Today HRC welcomed a proposed Utah non-discrimination bill that extends employment and housing non-discrimination protections to include sexual orientation and gender identity.
“This is an extraordinary moment for the state of Utah, for LGBT Americans, and for the Mormon Church, which, by supporting this legislation, shows a willingness to align with others on the right side of history,” said HRC President Chad Griffin. “The desire exhibited by the Mormon Church to work toward common ground should serve as a model for other faith traditions here in the United States.”
The introduction of the bill, with support from the Church of Jesus Christ of Latter-day Saints, is the culmination of seven years of unstinting work by Equality Utah to protect all state residents from discrimination at work and at home. The legislation, S.B. 296, whose negotiators included Equality Utah Chairman Clifford Rosky, goes to its first hearing tomorrow. It contains these consequential provisions:
- Employers would be prohibited from discriminating against job applicants and employees on the basis of gender identity or sexual orientation,
- All individuals would be afforded the same free-speech protections in their private lives and could not be fired for either supporting or opposing marriage equality,
- Landlords and property owners would be prohibited from discriminating against people based on their gender identity or sexual orientation,
- No religious exemptions from the non-discrimination provisions would be allowed for individuals or for-profit businesses.

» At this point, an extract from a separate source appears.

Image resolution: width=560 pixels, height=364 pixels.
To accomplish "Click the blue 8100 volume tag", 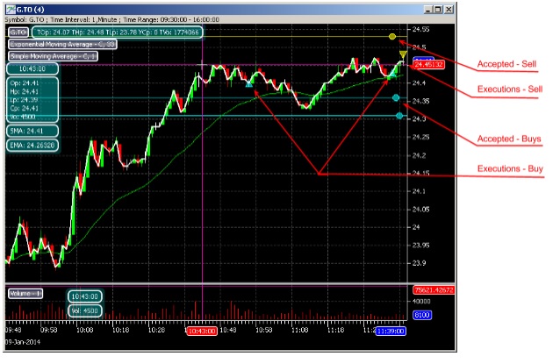I will pyautogui.click(x=421, y=313).
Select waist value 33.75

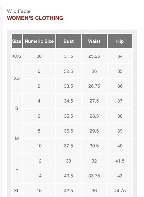coord(94,176)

“This is an exciting moment in Utah history,” said Troy Williams, Executive Director of Equality Utah. “Today, we prove the protections for LGBT Utahns can stand alongside protections for people of faith. One need not harm the other. the legislation we have crafted is a win-win for everyone who lives in this state.”
If legislators approve the measure during these closing days of their session, Utah would join 21 states and the District of Columbia, which have explicit non-discrimination protections based on sexual orientation, and 18 states and DC, which have explicit gender identity protections. The state already has 20 local non-discrimination ordinances; most, like the proposed state legislation, are also limited to protections in the realms of housing and employment.
"This is a very encouraging step for all of us committed to equality. With just a short time remaining in the state legislative session, we hope for quick and positive action on this important measure," said HRC Legal Director Sarah Warbelow.